Michael la observó de forma rara, y Rosalind de pronto deseó no haberle contado tanto. Esperó que él se burlara de su ignorancia, pero sólo fruncía el ceño.
—¿Jamie no tiene otros parientes con más experiencia con los niños que puedan ayudarte?
—La madre de Natasha vive en Los Ángeles. Vino para el funeral y sugirió la posibilidad de llevarse a Jamie con ella, pero tiene una vida social tan intensa que sé que lo pondría en manos de una niñera –la línea de su boca se endureció—. No pienso dejar que crezca como lo hice yo.
—¿No eras la pequeña que lo tenía todo?
—Salvo una madre –miró por la ventanilla—. Se marchó cuando yo tenía cuatro años.
—¿Te dejó? –pareció aturdido—. ¿Por qué?
—Era actriz –Rosalind mantuvo la voz ligera—. No especialmente buena, pero era tan hermosa que no importaba. Cuando recibió una oferta para irse a Hollywood, quedó convencida de que llegaría a ser una gran estrella. Pero un marido y una hija pequeña no eran adecuados para su imagen, así que se fue.
—¿Por qué no me contaste lo de tu madre cuando estábamos juntos? –preguntó él tras una pausa.
—Supongo que teníamos mejores cosas de qué hablar –se encogió de hombros—. En cualquier caso, por ese entonces no era una gran tragedia. Tenía a mi padre. Él trabajaba la mayor parte del tiempo, y lo veía poco, pero al menos sabía que estaba ahí. Jamie ni siquiera tiene eso –lo estudió con ojos intensos—. No pienso ponerlo en manos de niñeras para sacarlo los días señalados –afirmó con determinación—. No puedo ser su madre, pero puedo hacerle ver que estaré allí mientras me necesite.
—¿Y dónde encaja Simon Hungerford? –inquirió Michael—. ¿Su papel es el de ser una figura paternal para Jamie?

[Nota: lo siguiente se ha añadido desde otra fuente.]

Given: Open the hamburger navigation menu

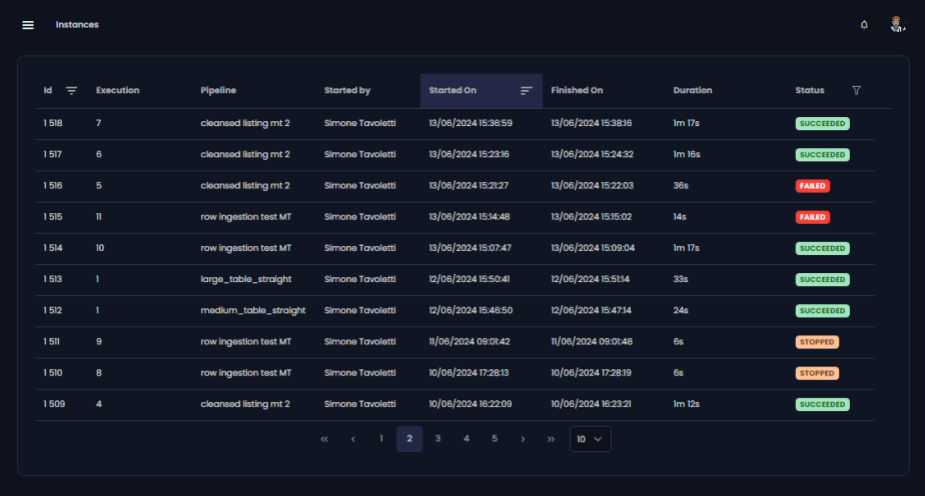Looking at the screenshot, I should 28,25.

Rosalind titubeó un poco. Simon exhibía muy poco interés por Jamie, e incluso le costaba recordar su nombre. La mayor parte del tiempo lo llamaba «el niño». Esperaba que cambiara de parecer cuando llegara a conocerlo, igual que ella.
—Eso espero.
—¿Por eso te vas a casar con él? –las palabras sonaron como si se las hubieran sacado a la fuerza, y ella lo miró unos momentos antes de girar la cabeza.
—Es uno de los motivos.
—¿Cuáles son los otros? –preguntó con tono abrasivo.
Rosalind no respondió en el acto. Se preguntó qué diría Michael si le contaba que había abandonado la esperanza de encontrar a otro hombre que le hiciera sentir del modo que él lo había conseguido, y que había decidido conformarse con la segunda mejor opción.
—Nos entendemos –comentó al final, recordándose todas las razones por las que tenía sentido casarse con Simon—. Procede de un entorno similar al mío. Nos gusta hacer las mismas cosas –alzó los hombros en un gesto desvalido—. Formaremos un buen equipo.
—No me extraña que no te casaras conmigo –indicó con leve amargura—. No podrías haber afirmado ninguna de esas cosas de nosotros, ¿verdad?
—No –juntó las manos en el regazo y esperó sonar sosegada—. Tú y yo no teníamos nada en común.
Salvo el fuego que surgía entre ellos cada vez que se tocaban, la risa cuando él la tiraba en la cama después de una discusión, el breve e intenso júbilo al descubrirse mutuamente.
—Y, desde luego, no sucede lo mismo con Simon y tú –se burló Michael—. Debí haber supuesto que esperarías a alguien del entorno adecuado. ¡Sólo alguien tan rico como Simon Hungerford podría bastarte!
—No es por el dinero –protestó ella.
—¿No? ¿Sabe él que no crees en el amor?
Rosalind apretó tanto las manos que los nudillos se le pusieron blancos. ¿Por qué su compromiso, que había tenido tanto sentido, de pronto le parecía triste? ¿Y por qué le importaba lo que pensaba Michael?
—Sabe que no lo amo –repuso con voz firme.
—¿Y él te ama?
—No –respiró hondo—. No, pero me respeta. Nos llevamos bien. Nos sentimos… cómodos juntos.
—¿Cómodos? –Michael rió—. ¿Qué te ha sucedido, Rosalind? –inquirió con voz burlona—. Solías ser tan apasionada. ¡Resulta que lo único que deseas ahora es una taza de chocolate caliente y unas pantuflas!